** Opening Information given block **
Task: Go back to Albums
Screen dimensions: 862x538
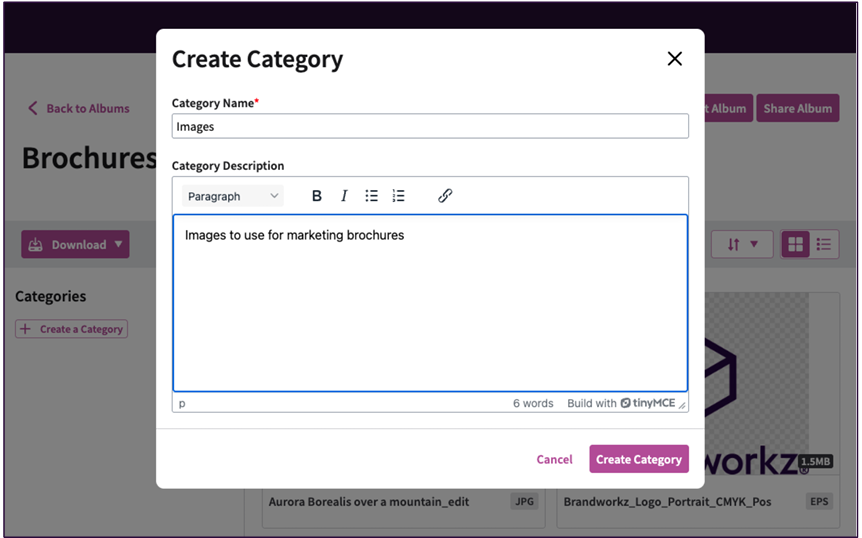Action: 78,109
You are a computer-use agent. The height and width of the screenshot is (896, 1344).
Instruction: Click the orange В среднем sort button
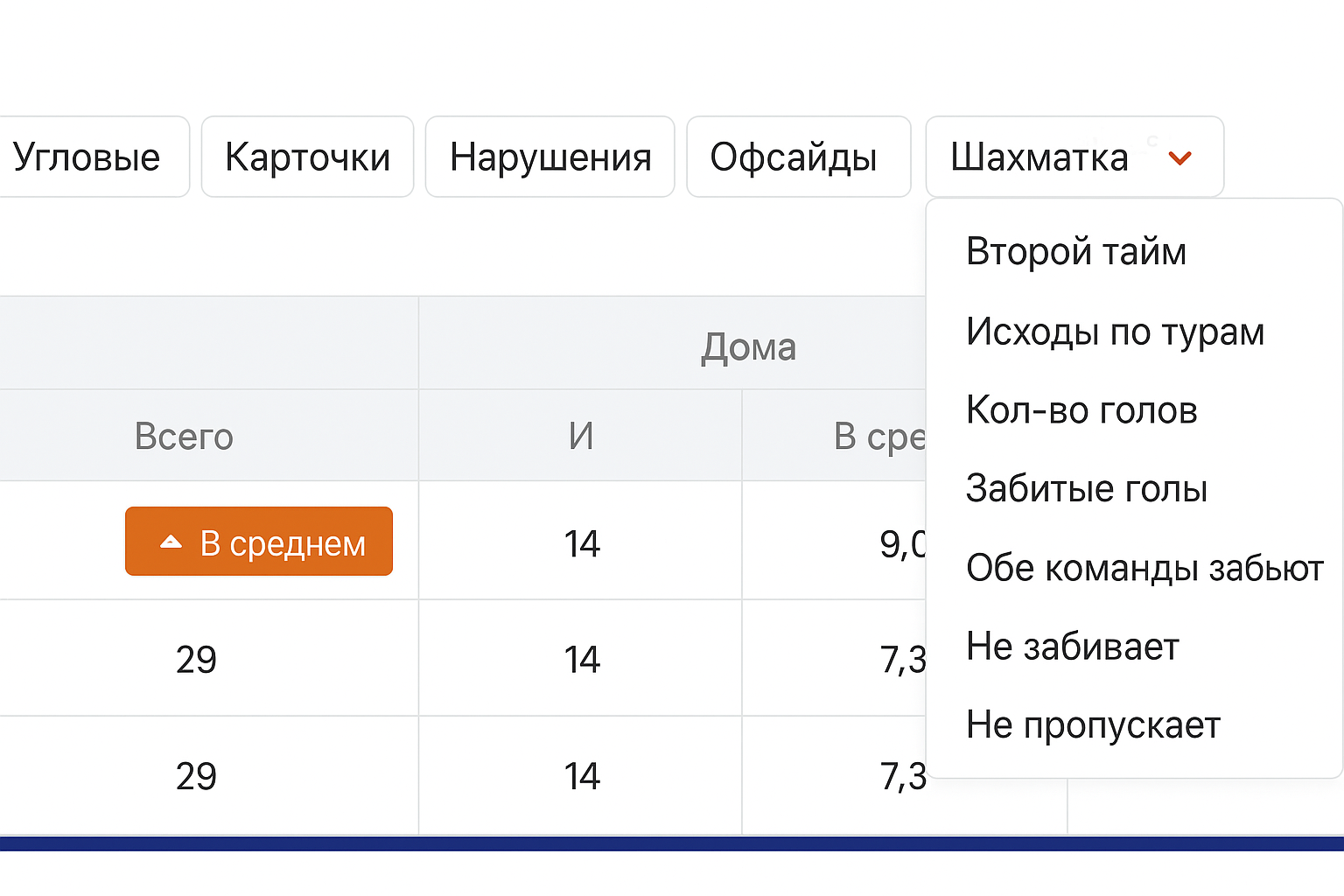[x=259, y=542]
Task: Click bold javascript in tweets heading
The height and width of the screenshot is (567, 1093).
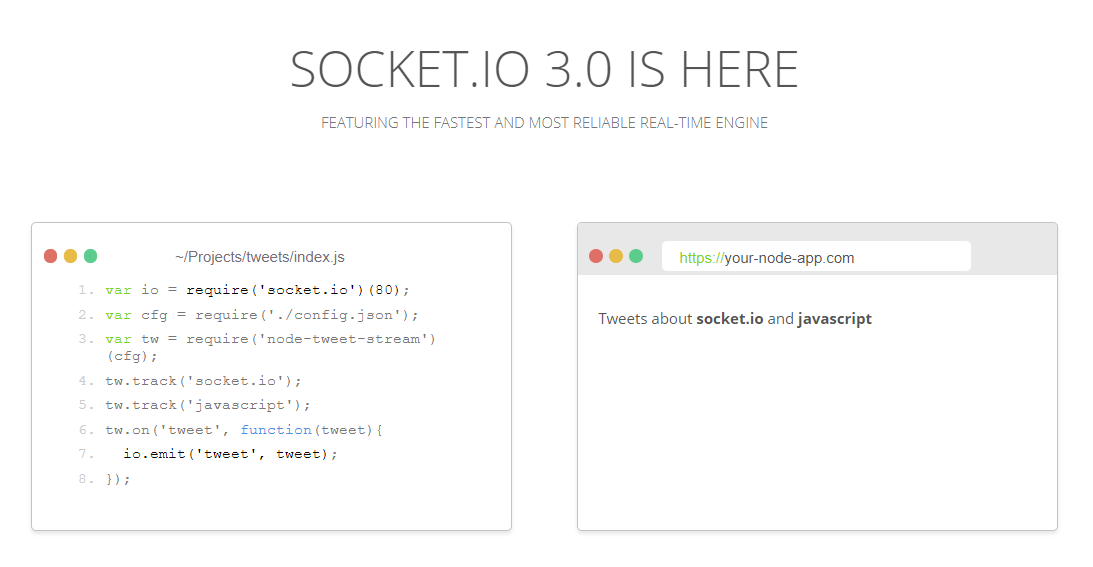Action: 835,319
** Closing Information given block **
Exactly as written, copy the entries above without their pictures.

== Your solution ==
Task: Go back to Albums
Screen dimensions: 862x538
Action: 78,109
You are a computer-use agent. The height and width of the screenshot is (896, 1344).
Instruction: Click the orange В среднем sort button
[x=259, y=542]
Task: Click bold javascript in tweets heading
The height and width of the screenshot is (567, 1093).
Action: 835,319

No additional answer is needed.